Markus Rehm hat an dieser Entwicklung einen großen Anteil. Der 28-Jährige ist das Gesicht des deutschen Behindertensports. Es bleibt sein großes Ziel, in Zukunft auch an den Meisterschaften der Nicht-Behinderten teilzunehmen. Bei Olympia 2016 klappte das noch nicht, weil der Internationale Leichtathletik-Verband IAAF von ihm einen wissenschaftlich exakten Nachweis fordert, dass seine Prothese ihm in einem solchen Wettkampf keinen Vorteil verschafft. Jetzt will Rehm zur WM 2017 in London. "Ich denke, wir sind auf einem guten Weg, aber noch nicht ganz am Ziel angekommen", sagt er dazu.

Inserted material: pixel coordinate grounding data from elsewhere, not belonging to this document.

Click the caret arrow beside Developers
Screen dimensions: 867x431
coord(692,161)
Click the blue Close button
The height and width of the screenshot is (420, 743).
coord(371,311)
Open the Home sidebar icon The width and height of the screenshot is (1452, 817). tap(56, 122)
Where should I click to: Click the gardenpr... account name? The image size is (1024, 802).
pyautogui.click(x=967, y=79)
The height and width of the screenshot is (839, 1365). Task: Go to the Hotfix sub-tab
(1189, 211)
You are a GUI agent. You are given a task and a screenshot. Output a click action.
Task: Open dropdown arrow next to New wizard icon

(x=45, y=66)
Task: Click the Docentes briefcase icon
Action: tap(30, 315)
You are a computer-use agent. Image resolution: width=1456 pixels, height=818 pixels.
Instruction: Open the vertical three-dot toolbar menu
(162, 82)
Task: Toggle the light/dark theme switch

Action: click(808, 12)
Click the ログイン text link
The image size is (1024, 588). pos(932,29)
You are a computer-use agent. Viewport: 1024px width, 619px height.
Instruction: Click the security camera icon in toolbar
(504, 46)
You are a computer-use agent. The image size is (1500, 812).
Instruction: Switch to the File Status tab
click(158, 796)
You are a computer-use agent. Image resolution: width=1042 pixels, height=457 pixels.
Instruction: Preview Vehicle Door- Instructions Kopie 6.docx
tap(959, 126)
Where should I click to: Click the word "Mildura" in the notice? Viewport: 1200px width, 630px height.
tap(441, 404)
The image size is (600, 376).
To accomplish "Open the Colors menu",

Markus Rehm im Finale einer Leichtathletik-WM - das hätte für den gesamten Behindertensport einen enormen Werbewert. Denn genau darum geht es dieser Bewegung im Jahr nach Rio 2016: endlich auch einmal mehr Aufmerksamkeit zwischen den Paralympics zu bekommen. Rio sei "das erhoffte Signal in unserem Kampf für mehr Aufmerksamkeit gewesen", sagt Beucher. "Es ist uns gelungen, die Faszination, die von diesen Spielen ausgeht, erneut zu transportieren. Daher sind wir zuversichtlich, dass wir diesen Schwung für die weitere Entwicklung des Behindertensports in Deutschland nutzen können." Die Athleten seien "Vorbilder für Menschen mit und ohne Behinderung. Deswegen haben sie Aufmerksamkeit verdient - auch nach den Paralympics ".